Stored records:
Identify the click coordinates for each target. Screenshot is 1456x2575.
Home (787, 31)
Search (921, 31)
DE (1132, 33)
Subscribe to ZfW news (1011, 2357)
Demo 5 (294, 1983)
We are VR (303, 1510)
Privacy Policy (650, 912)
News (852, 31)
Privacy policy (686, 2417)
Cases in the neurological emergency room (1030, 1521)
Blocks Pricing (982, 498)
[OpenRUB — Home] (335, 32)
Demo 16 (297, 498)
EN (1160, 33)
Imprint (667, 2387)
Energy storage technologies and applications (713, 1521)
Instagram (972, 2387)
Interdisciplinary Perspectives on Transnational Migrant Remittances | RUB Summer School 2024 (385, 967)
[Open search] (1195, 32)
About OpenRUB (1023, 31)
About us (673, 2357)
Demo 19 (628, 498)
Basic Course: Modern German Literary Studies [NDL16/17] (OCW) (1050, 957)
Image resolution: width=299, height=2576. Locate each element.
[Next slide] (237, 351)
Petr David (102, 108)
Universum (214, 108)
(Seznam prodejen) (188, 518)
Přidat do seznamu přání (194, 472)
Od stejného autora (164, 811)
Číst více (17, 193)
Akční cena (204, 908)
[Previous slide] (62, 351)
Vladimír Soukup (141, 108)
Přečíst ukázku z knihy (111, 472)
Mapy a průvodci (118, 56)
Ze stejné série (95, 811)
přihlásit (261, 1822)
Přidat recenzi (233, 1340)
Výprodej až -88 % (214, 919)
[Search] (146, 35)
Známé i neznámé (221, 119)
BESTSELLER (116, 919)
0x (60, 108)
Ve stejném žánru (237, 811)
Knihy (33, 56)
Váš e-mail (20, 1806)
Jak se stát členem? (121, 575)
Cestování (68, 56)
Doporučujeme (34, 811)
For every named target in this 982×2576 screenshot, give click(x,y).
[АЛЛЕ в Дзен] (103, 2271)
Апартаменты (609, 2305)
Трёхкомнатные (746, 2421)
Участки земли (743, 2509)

## Task to complete:
From the entries, report every line in which the string "click" occurs.

## Written solution:
Identify the click coordinates for each target. Screenshot is 1456x2575.
For every named target in this 982×2576 screenshot, give click(x,y).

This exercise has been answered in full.